- **BRIEF**:
Would you please repeat the data exactly as given?

(Saved entries)
= Beginning of Section =

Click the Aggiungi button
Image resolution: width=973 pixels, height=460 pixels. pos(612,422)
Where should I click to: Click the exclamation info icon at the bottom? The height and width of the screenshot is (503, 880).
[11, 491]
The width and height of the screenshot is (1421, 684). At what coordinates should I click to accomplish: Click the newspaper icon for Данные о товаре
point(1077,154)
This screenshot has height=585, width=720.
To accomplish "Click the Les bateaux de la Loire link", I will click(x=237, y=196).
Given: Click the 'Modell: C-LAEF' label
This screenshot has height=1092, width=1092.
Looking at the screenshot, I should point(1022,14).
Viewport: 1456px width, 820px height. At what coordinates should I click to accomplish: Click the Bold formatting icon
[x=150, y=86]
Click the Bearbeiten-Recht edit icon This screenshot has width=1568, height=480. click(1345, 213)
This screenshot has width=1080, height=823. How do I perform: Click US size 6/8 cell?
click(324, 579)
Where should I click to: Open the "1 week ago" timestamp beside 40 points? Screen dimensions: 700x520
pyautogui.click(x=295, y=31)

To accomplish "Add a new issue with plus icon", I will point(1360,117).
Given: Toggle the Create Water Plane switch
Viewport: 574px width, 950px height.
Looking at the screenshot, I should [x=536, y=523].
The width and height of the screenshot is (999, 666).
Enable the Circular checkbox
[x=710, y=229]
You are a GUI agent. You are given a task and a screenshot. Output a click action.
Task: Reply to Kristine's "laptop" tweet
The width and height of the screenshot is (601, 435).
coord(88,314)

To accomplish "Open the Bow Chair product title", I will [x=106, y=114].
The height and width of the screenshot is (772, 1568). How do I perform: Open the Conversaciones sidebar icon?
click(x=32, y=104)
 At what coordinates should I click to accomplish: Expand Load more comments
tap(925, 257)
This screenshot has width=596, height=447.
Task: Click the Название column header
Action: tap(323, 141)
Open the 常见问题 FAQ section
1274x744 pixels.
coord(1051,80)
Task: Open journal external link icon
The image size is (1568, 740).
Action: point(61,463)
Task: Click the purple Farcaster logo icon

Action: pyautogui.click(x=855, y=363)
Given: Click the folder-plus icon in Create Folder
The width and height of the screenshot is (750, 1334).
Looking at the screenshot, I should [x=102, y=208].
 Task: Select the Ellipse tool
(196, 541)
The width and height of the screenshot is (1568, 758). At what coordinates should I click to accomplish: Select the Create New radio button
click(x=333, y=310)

= End of Section =

- **PROBLEM SOLUTION**:
Click the Aggiungi button
Image resolution: width=973 pixels, height=460 pixels. pos(612,422)
Where should I click to: Click the exclamation info icon at the bottom? The height and width of the screenshot is (503, 880).
[11, 491]
The width and height of the screenshot is (1421, 684). At what coordinates should I click to accomplish: Click the newspaper icon for Данные о товаре
point(1077,154)
This screenshot has height=585, width=720.
To accomplish "Click the Les bateaux de la Loire link", I will click(x=237, y=196).
Given: Click the 'Modell: C-LAEF' label
This screenshot has height=1092, width=1092.
Looking at the screenshot, I should point(1022,14).
Viewport: 1456px width, 820px height. At what coordinates should I click to accomplish: Click the Bold formatting icon
[x=150, y=86]
Click the Bearbeiten-Recht edit icon This screenshot has width=1568, height=480. click(1345, 213)
This screenshot has width=1080, height=823. How do I perform: Click US size 6/8 cell?
click(324, 579)
Where should I click to: Open the "1 week ago" timestamp beside 40 points? Screen dimensions: 700x520
pyautogui.click(x=295, y=31)

To accomplish "Add a new issue with plus icon", I will point(1360,117).
Given: Toggle the Create Water Plane switch
Viewport: 574px width, 950px height.
Looking at the screenshot, I should [x=536, y=523].
The width and height of the screenshot is (999, 666).
Enable the Circular checkbox
[x=710, y=229]
You are a GUI agent. You are given a task and a screenshot. Output a click action.
Task: Reply to Kristine's "laptop" tweet
The width and height of the screenshot is (601, 435).
coord(88,314)

To accomplish "Open the Bow Chair product title", I will [x=106, y=114].
The height and width of the screenshot is (772, 1568). How do I perform: Open the Conversaciones sidebar icon?
click(x=32, y=104)
 At what coordinates should I click to accomplish: Expand Load more comments
tap(925, 257)
This screenshot has width=596, height=447.
Task: Click the Название column header
Action: tap(323, 141)
Open the 常见问题 FAQ section
1274x744 pixels.
coord(1051,80)
Task: Open journal external link icon
The image size is (1568, 740).
Action: point(61,463)
Task: Click the purple Farcaster logo icon

Action: pyautogui.click(x=855, y=363)
Given: Click the folder-plus icon in Create Folder
The width and height of the screenshot is (750, 1334).
Looking at the screenshot, I should [x=102, y=208].
 Task: Select the Ellipse tool
(196, 541)
The width and height of the screenshot is (1568, 758). At what coordinates should I click to accomplish: Select the Create New radio button
click(x=333, y=310)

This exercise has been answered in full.